The hike to Gore Lake isn’t far; it’s under 1.5 miles, but it’s a fairly steep climb. We’d just planned on taking it slowly, stopping to take pictures along the way. That’s exactly what we did. The beginning of the trail was fairly steep and wended through a thick evergreen forest. After we had accomplished most of the ascent, we emerged into grassy meadows with great views all around us. We saw lots of wildlife too. We spotted some deer a hundred yards away or so and even saw either a ferret or weasel scampering among the rocks. Ferrets are pretty rare and this one looked bigger than the others I had seen (on Longs Peak) so maybe it was a weasel or some similar animal. (8/1/01 – After some more analysis and a consultation with another Gore Range fan, I’m pretty sure we saw a pine marten. This image is provided by John Marriott.)
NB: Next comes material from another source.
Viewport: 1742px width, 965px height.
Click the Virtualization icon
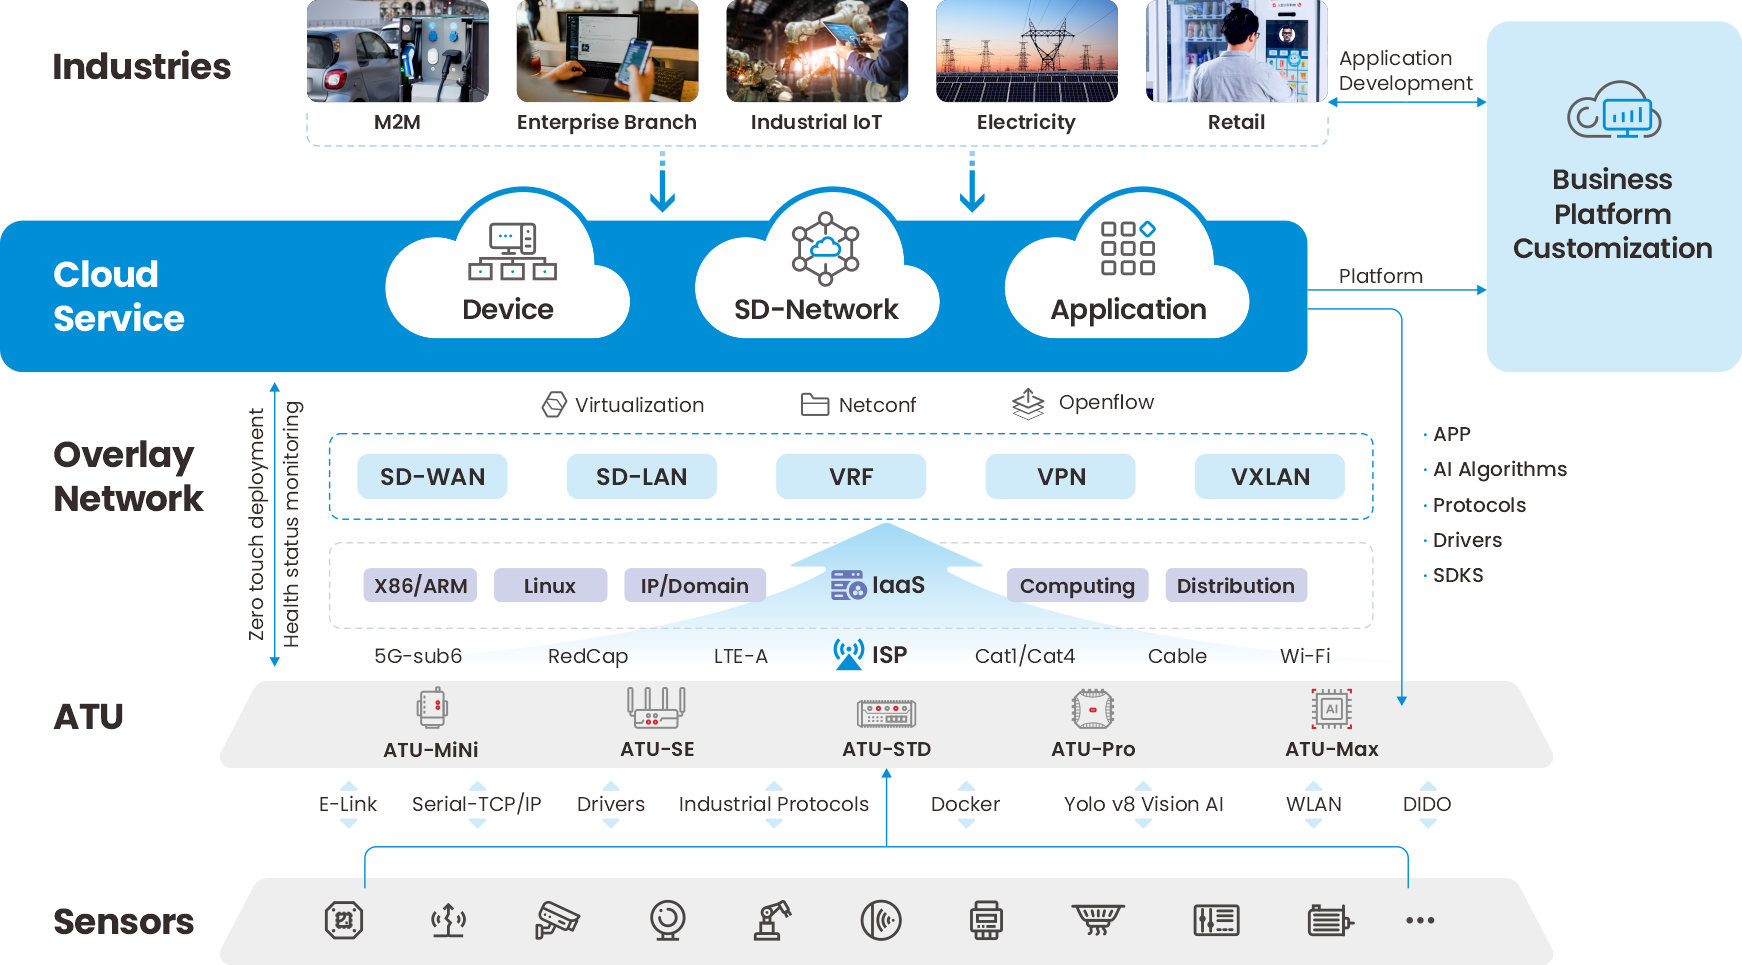point(554,404)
After a bit more wandering through the forest along the nice trail, we started up a steeper part of the trail flanked by some of the most brilliant Indian Paintbrush that I’d ever seen. We saw all sorts of different colors: yellow, pink, and scarlet. In front of us loomed a mountainous wall; obviously we were getting close to the lake. Sure enough, we topped out and saw the lake nestled inside the mountain cirque, just inside of treeline.
As usual, we took our packs off and then scouted around for the best camping spot. We found one fairly close to the water that was almost like a small island thanks to the tarns below the lake. We set up camp and then began to ponder what we’d do the rest of the day.
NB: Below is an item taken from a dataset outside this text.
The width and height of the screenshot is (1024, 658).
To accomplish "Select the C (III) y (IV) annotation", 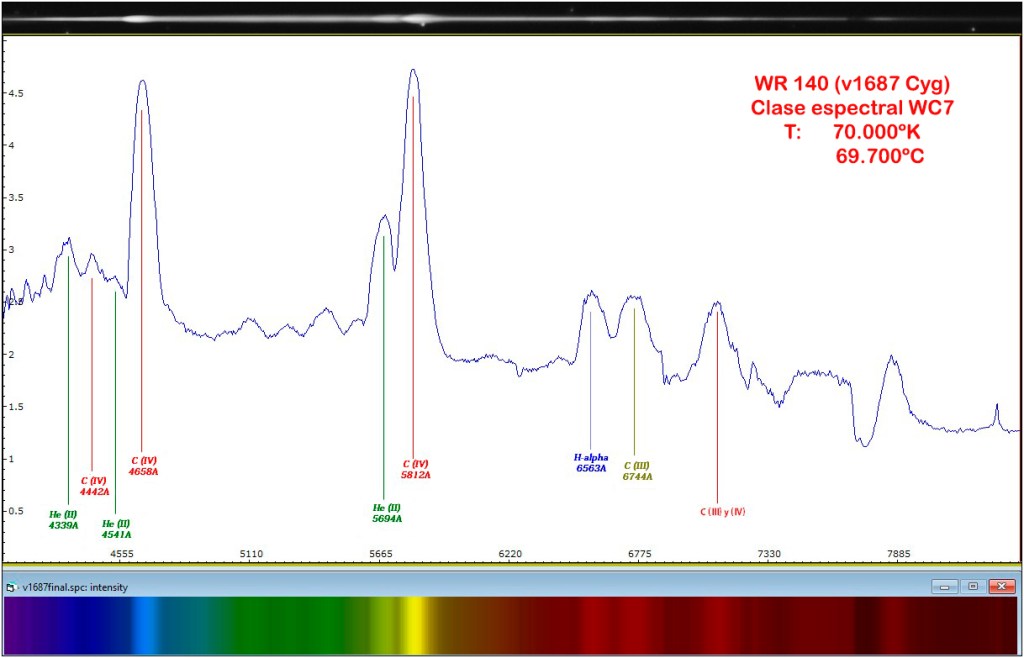I will click(x=723, y=509).
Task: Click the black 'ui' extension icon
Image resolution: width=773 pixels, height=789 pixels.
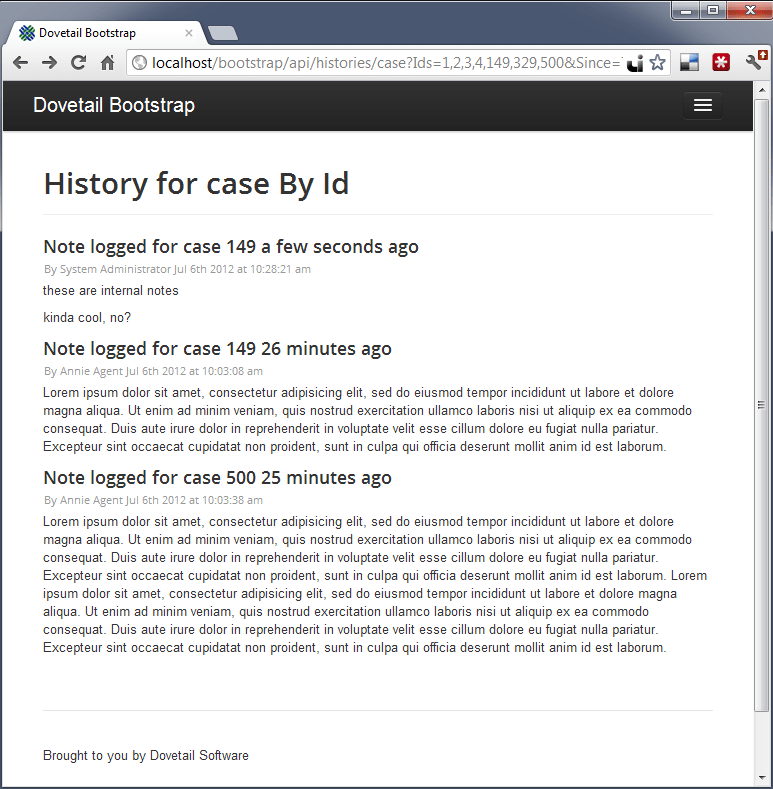Action: (635, 63)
I had originally planned that we’d go climb a couple of peaks from this camp but the weather seemed to be turning a little nasty. It was beginning to cloud up quite a bit around Hail Peak and Willow. It didn’t take long before rain started sprinkling down on us. The rain didn’t last long but the weather still looked menacing as if the rain could begin again at any time. We decided to put off the side trip to the peaks until the next day, when we’d be moving closer anyway. So, we did indeed grab our cameras and headed south, up and around the lake looking for good pictures. We found lots of tarns and neat rocks where all sorts of really weird looking spiders had built their webs. We kept venturing further and further. We saw what looked to be a pretty big rainstorm to the south heading right for us. We turned around immediately and made it quickly back to camp. The rain had caught up with us though, but it wasn’t too bad. The rain cooled everything down.
This small rainstorm didn’t last too long either. Everything dried out pretty quickly and we spent the rest of the time around camp throwing the frisbee (we had to have good aim because we were thrownig over the tarns) and playing a game with 48 rocks that Pat taught us (the name escapes me). Pat even took a short swim in Gore Lake. I would have but just wasn’t hot enough to jump into the cold water. This lake wasn’t too bad either – it was just at 60 degrees which would have felt great if the sun had been beating down on us all day.
Later on in the afternoon, we went and scouted our route to Snow Lake. The plan was to drop our packs near Snow Lake and take the side trip to climb Hail Peak and Zodiac View. So, our first job was finding the easiest way over to Snow Lake. At first, I thought we would drop back down into the valley and hike back up, but this appeared to be a lot of elevation. So we scouted ahead and found an excellent route following animal trails. We placed small cairns at early crucial turns and then headed back to camp.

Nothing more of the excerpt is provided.